**ROWS:**
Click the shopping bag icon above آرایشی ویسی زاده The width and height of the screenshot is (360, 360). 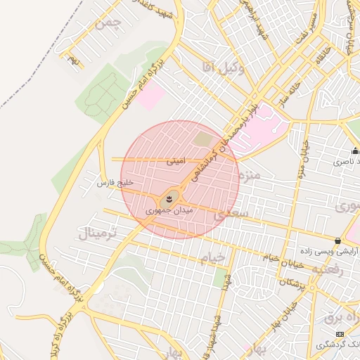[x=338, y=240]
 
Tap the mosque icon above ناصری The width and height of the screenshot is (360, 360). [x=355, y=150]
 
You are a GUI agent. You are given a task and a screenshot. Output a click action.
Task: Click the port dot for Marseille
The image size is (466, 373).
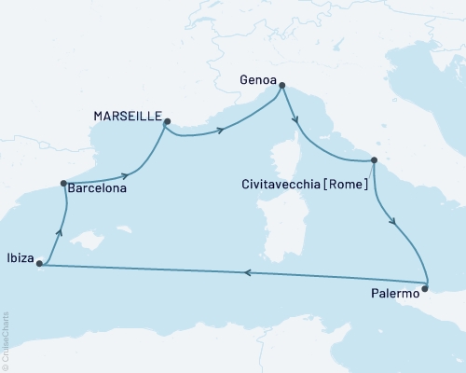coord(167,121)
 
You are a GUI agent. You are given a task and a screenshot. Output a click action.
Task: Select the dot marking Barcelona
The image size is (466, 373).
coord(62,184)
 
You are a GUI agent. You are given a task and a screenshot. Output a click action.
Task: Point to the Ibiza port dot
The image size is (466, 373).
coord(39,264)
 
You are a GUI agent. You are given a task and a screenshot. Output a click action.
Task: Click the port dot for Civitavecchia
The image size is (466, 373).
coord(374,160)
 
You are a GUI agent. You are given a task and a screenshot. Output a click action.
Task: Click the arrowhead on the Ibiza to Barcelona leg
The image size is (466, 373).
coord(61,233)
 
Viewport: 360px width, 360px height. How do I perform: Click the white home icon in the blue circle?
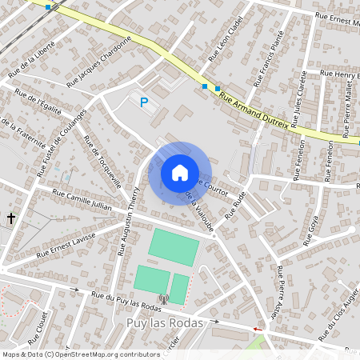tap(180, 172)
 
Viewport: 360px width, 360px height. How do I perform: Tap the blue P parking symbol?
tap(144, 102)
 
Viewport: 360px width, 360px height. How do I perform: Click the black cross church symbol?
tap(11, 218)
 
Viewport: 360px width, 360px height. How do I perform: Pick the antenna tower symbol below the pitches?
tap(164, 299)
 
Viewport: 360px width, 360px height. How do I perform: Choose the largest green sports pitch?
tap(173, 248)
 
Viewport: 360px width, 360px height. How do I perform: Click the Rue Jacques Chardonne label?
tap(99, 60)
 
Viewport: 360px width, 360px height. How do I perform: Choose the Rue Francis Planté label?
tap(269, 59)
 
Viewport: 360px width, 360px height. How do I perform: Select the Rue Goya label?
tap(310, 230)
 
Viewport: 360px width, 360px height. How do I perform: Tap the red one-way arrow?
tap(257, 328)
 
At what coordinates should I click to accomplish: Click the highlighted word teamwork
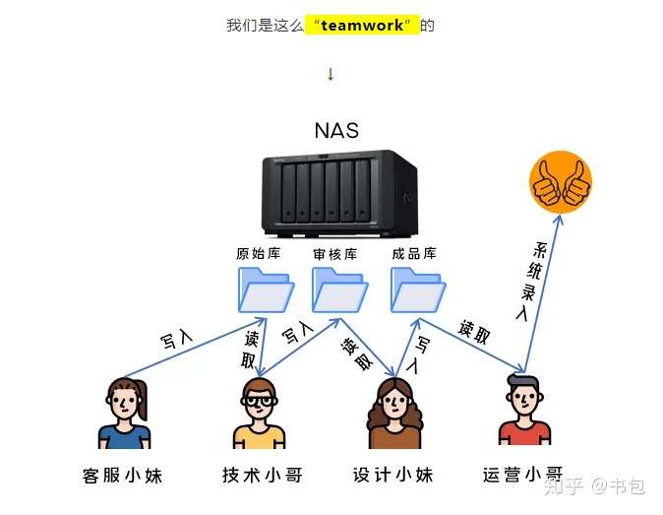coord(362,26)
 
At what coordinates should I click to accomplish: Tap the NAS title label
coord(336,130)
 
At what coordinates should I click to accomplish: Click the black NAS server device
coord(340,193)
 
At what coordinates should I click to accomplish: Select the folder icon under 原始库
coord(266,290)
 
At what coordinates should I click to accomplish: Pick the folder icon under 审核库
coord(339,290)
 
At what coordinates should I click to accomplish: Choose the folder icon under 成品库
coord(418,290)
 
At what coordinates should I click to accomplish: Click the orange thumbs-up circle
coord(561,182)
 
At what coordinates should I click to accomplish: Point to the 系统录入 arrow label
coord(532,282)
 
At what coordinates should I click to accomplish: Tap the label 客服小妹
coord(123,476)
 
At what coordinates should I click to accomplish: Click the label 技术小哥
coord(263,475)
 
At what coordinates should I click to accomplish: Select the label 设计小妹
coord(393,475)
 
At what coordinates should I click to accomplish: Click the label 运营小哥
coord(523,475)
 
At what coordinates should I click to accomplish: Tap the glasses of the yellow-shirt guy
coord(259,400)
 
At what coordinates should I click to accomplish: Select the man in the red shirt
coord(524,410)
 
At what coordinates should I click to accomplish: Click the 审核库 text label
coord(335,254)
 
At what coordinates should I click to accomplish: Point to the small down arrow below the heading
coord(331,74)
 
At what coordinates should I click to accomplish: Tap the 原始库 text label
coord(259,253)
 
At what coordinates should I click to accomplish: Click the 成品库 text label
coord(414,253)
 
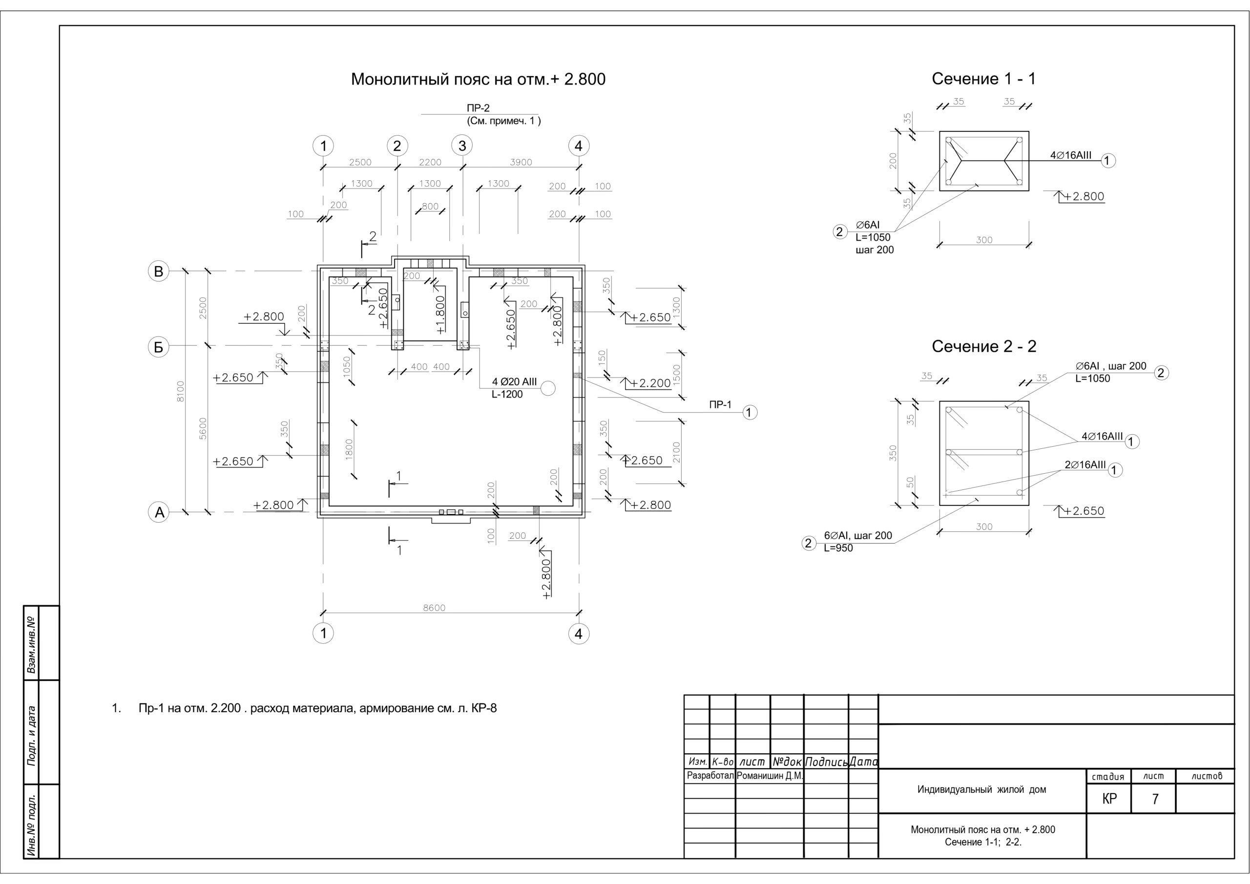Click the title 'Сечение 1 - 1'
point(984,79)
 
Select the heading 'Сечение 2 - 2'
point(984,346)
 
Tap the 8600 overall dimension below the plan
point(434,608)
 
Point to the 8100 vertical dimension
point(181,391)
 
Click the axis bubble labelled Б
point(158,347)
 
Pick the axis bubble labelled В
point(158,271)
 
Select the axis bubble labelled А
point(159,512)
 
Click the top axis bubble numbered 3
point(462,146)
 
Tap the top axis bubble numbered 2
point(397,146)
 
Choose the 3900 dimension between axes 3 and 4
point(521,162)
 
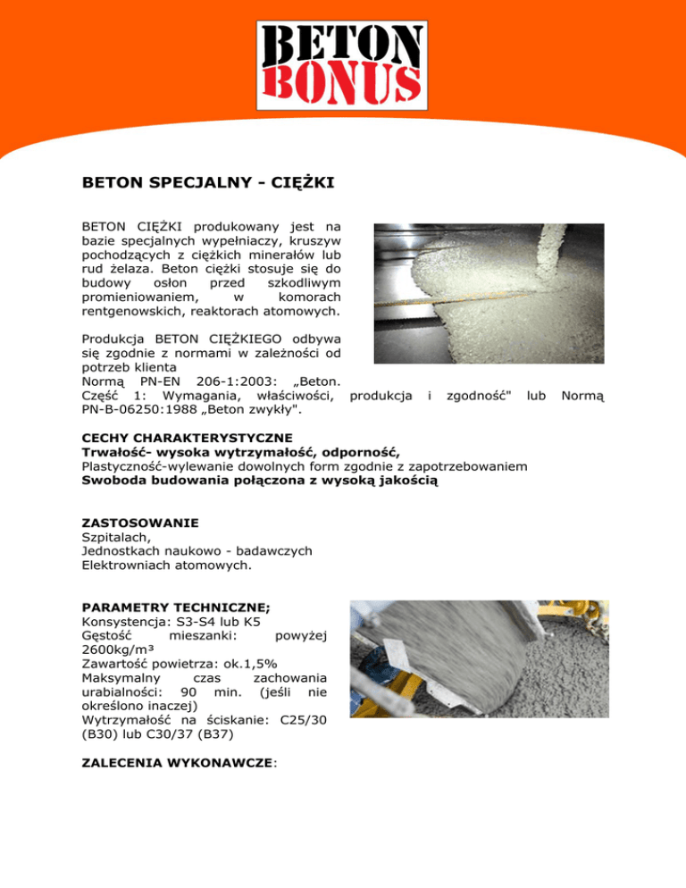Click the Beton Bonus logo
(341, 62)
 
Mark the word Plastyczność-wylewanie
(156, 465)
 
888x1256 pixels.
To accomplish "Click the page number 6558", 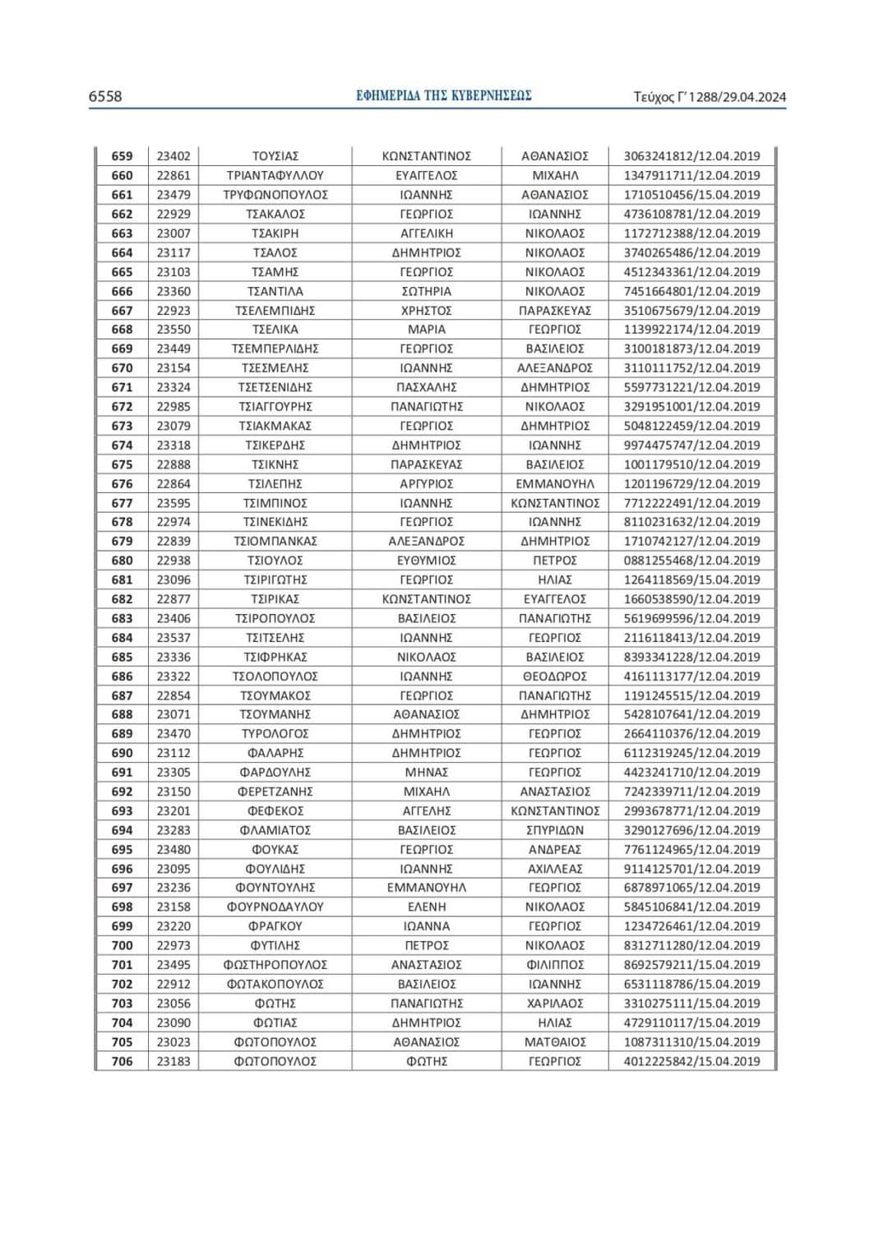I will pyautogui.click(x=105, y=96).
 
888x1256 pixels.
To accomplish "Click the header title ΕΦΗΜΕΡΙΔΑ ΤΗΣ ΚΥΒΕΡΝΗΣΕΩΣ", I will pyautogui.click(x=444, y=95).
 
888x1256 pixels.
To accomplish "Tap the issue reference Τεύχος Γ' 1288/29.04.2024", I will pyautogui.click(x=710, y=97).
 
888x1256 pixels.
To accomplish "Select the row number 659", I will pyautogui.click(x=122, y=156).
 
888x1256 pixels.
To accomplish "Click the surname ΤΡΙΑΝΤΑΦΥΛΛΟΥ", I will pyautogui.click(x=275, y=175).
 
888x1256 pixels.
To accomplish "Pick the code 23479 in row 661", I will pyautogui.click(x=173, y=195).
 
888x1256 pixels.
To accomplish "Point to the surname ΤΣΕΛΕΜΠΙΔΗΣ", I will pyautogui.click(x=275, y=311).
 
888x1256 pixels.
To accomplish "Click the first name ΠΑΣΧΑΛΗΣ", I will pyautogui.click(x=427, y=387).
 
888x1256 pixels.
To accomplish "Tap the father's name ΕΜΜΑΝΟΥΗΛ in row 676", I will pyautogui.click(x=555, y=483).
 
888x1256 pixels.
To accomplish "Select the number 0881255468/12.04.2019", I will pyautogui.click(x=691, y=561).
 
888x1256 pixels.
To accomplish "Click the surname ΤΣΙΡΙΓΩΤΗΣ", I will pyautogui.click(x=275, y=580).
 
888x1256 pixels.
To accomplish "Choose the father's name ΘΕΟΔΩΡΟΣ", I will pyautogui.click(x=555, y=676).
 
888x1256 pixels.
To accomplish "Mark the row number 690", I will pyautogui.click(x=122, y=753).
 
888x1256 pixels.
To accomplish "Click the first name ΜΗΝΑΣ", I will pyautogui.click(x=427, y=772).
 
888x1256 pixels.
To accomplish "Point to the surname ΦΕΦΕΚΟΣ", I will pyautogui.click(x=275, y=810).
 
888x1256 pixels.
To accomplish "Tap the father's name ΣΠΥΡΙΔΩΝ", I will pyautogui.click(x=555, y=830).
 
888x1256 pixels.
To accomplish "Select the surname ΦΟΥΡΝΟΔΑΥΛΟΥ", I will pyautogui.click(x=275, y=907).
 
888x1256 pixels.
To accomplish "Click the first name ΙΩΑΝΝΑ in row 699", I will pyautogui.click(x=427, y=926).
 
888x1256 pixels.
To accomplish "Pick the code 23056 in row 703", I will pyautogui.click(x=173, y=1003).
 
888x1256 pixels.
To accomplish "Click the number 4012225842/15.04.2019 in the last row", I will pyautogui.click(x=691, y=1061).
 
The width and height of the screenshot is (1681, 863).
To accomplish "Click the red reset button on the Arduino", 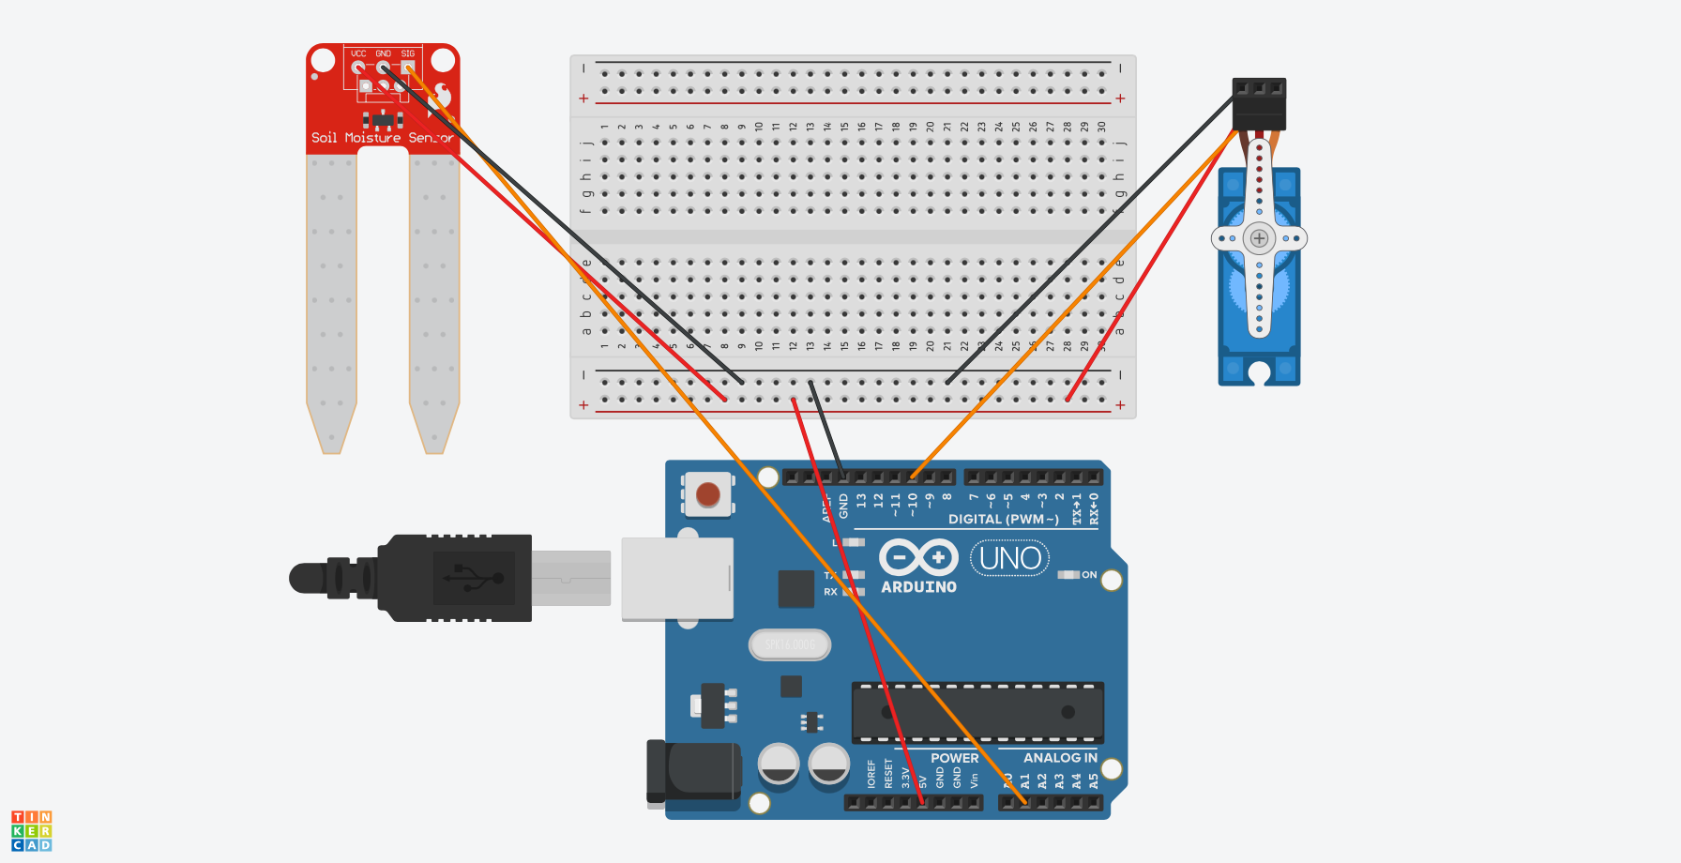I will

**STATED TASK:** List the lines from the one containing "red one-way arrow?" through the one containing "coord(414,253)", both included, as a JSON array of strings with one string per line and no blank lines. Leave out the pictures.

**COMPLETE ANSWER:**
[
  "Viewport: 360px width, 360px height. How do I perform: Tap the red one-way arrow?",
  "tap(257, 328)",
  "At what coordinates should I click to accomplish: Click the highlighted word teamwork",
  "coord(362,26)",
  "At what coordinates should I click to accomplish: Tap the NAS title label",
  "coord(336,130)",
  "At what coordinates should I click to accomplish: Click the black NAS server device",
  "coord(340,193)",
  "At what coordinates should I click to accomplish: Select the folder icon under 原始库",
  "coord(266,290)",
  "At what coordinates should I click to accomplish: Pick the folder icon under 审核库",
  "coord(339,290)",
  "At what coordinates should I click to accomplish: Choose the folder icon under 成品库",
  "coord(418,290)",
  "At what coordinates should I click to accomplish: Click the orange thumbs-up circle",
  "coord(561,182)",
  "At what coordinates should I click to accomplish: Point to the 系统录入 arrow label",
  "coord(532,282)",
  "At what coordinates should I click to accomplish: Tap the label 客服小妹",
  "coord(123,476)",
  "At what coordinates should I click to accomplish: Click the label 技术小哥",
  "coord(263,475)",
  "At what coordinates should I click to accomplish: Select the label 设计小妹",
  "coord(393,475)",
  "At what coordinates should I click to accomplish: Click the label 运营小哥",
  "coord(523,475)",
  "At what coordinates should I click to accomplish: Tap the glasses of the yellow-shirt guy",
  "coord(259,400)",
  "At what coordinates should I click to accomplish: Select the man in the red shirt",
  "coord(524,410)",
  "At what coordinates should I click to accomplish: Click the 审核库 text label",
  "coord(335,254)",
  "At what coordinates should I click to accomplish: Point to the small down arrow below the heading",
  "coord(331,74)",
  "At what coordinates should I click to accomplish: Tap the 原始库 text label",
  "coord(259,253)",
  "At what coordinates should I click to accomplish: Click the 成品库 text label",
  "coord(414,253)"
]